People here are making it sound like the pill is barely effective. If you look at the stats, most show that it is effective approximately 99.6% of the time, which, allowing for statistical margin of error is more or less 100% "when taken correctly." Condoms are far less effective, and if you knew anything about statistics, the added effect of condoms and birth control pills as combined methods of contraception is negligable.
If you're only point is so that sybolically, both parties "share responsibility" such an assertion is rubbage. That makes as much sense as an eye for an eye.
Certainly, until someone is in a trusting relationship with someone who is tested clean, both parties should do what is necessary to protect eachother and themselves. That said, when someone is in a trusting relationship, then I do believe that the woman taking the pill alone, makes the most sense, and is not necessary to do both, and there is an infinitely better experience without a condom. If the woman is not taking the pill then it is a mutual choice, but if the woman takes the pill, and only asks the guy to use a condom because she is irresponsible with using the pill, then I think it is her fault. Condoms break so to only rely upon condoms is stupid.

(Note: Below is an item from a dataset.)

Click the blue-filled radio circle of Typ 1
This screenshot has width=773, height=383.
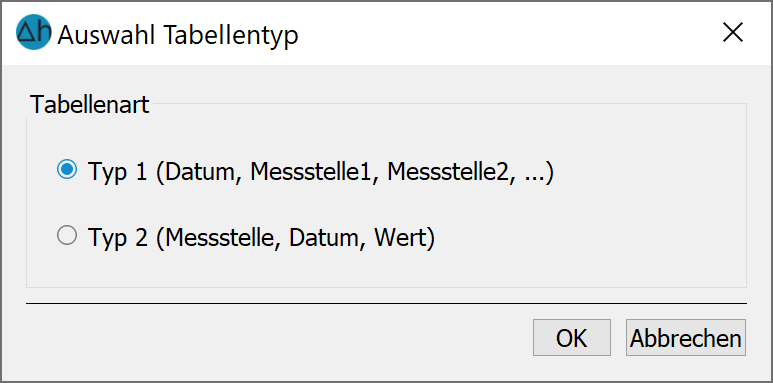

If she throws up the pill, she can take a double dose and it will be fine or they should ward off sex until after she is safe again, and they can use condoms in the interim to be safe. But you know when that happens, and there is no need except when it happens.
I'm all for sharing responsibility where it makes sense, but not just for the sake of sharing.
I think the bigger issues are: his laziness in bed (not having to do with condom use), his refusal to take an std test, her trying to put off her irresponsible pill taking on him, and her using the bs scapegoat of the "mess" to bolster her argument.